In order to develop a style that leads to beautiful, self-documenting code (as if the two could be separated), in order to make the best choice in those thousands of tiny decisions—indeed, in order to even recognize the opportunity to make those decisions—we must have the knowledge of where the potential trouble spots are. We must know the techniques and conventions and standards. How can we choose the best data and routine names or use ideal layout techniques if we’ve never learned what the programmers of the last forty years have learned by trial and error? How can we properly modularize a system and make it tolerant to change if we are not intimate with the concepts of cohesion and coupling?
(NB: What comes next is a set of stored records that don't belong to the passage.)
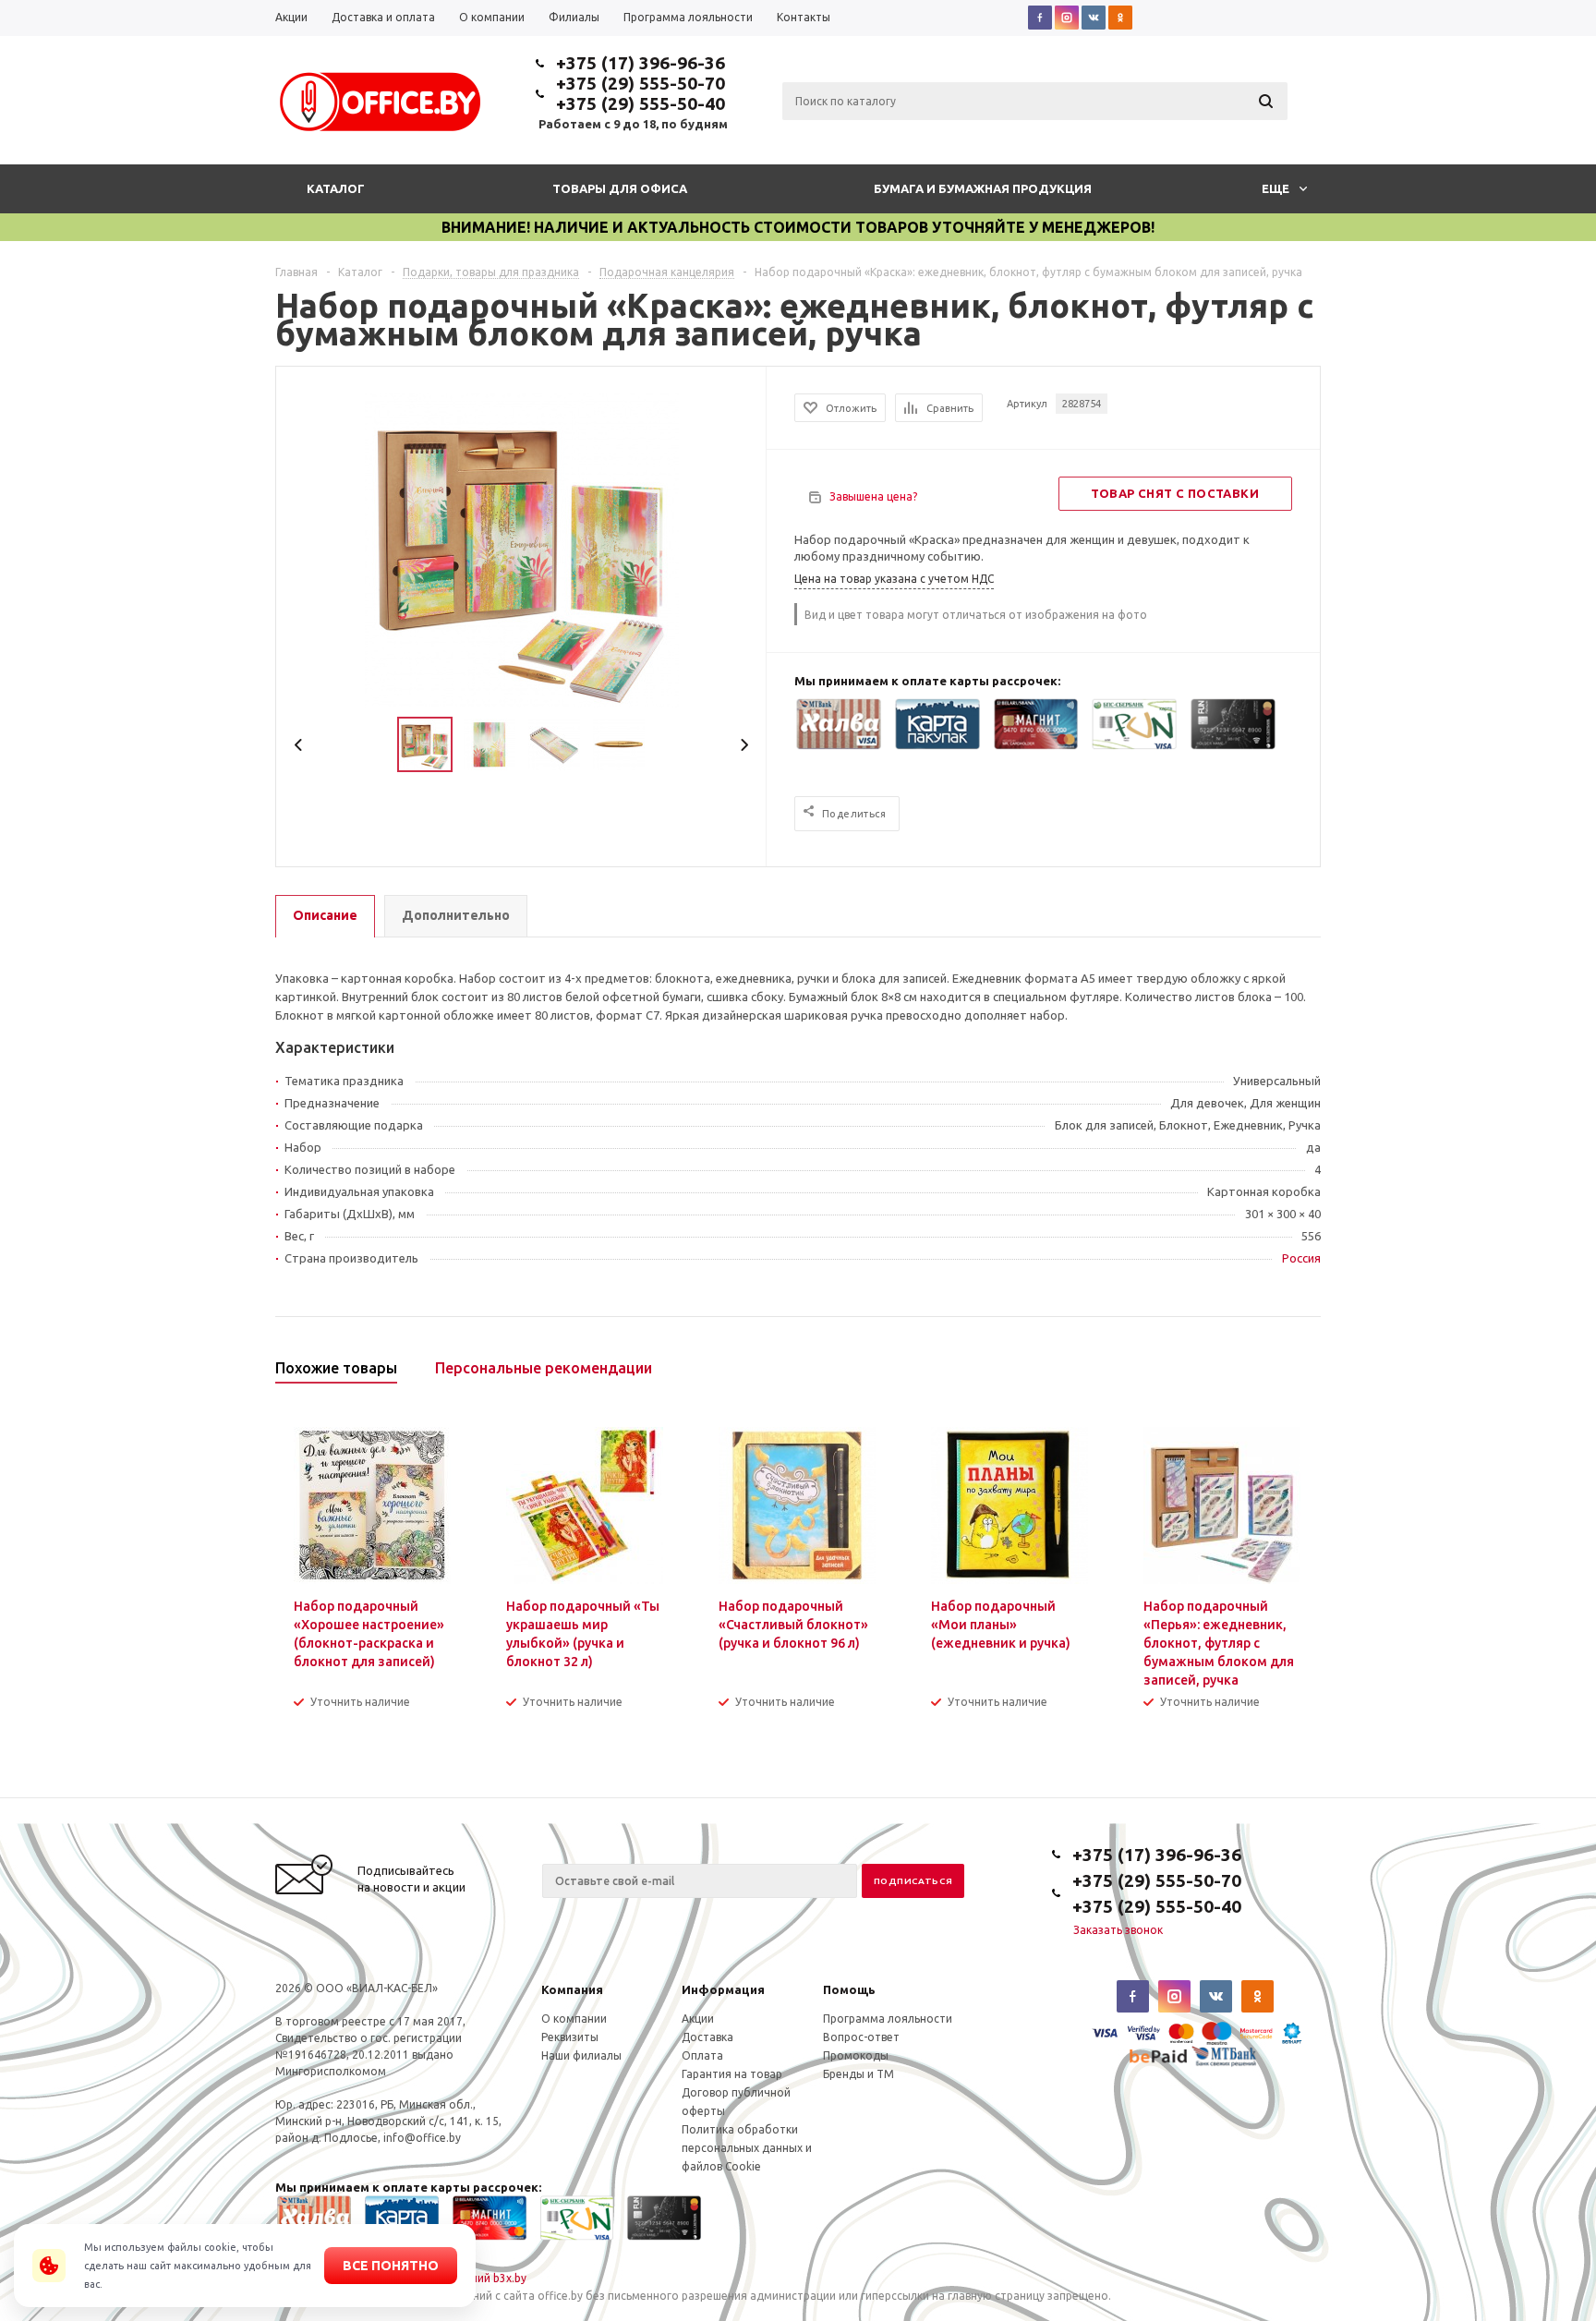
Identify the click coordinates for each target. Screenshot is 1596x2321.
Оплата (702, 2055)
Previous (298, 744)
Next (744, 744)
If one has that true desire to make one’s code the best it can be, one must acquire the knowledge of what works, and what doesn’t. One must learn the situational subtleties that go into making the best choice in those thousands of tiny decisions that a developer makes when writing a system. Choice A might be the best choice in Situation 1, but in Situation 2, Choice B might be preferable. The rules and conventions are not necessarily absolutes. But if one does not know the rules and conventions, one cannot know when to adjust them to the situation. This is another way of phrasing the old adage, "First master the rules, then you can discern when to bend and break them."
(One must also master the peculiarities of the language being used, even if that language is not the developer’s favorite. Each language is different, and has its own conventions for naming, layout, exception handling, etc. We should try to respect these differences, and not force the conventions of another language onto the one we are writing in today. Too many developers learn a style (good or bad) with their first language, and then impose that style on every other language they use in the future.)
If one desires to develop his or her own unique style, reading lots of great books, articles, and essays is an excellent first step. Make reading a continuing activity.
The next step would be practice, since the code editor and IDE is where theory gets put to the test. Strive to make each program better than the last one you wrote, and then move on to the next one.
Third, read and analyze other people’s programs. If your team is not performing peer-based code reviews, suggest that you start. If you are learning on your own, download code from programming web sites, or look through the code that comes on the CD-ROM with a programming book. You will find plenty of bad code, and, if you’re lucky, some exceptionally good code too.
Finally, if you are able, find a mentor. Identify someone around you that you look up to, whose opinion you respect, and who has the experience you would like to acquire. Ask that person if she will read your code and help you make it better. This can provide amazing leaps forward that might otherwise take months or years—or that might not ever happen at all.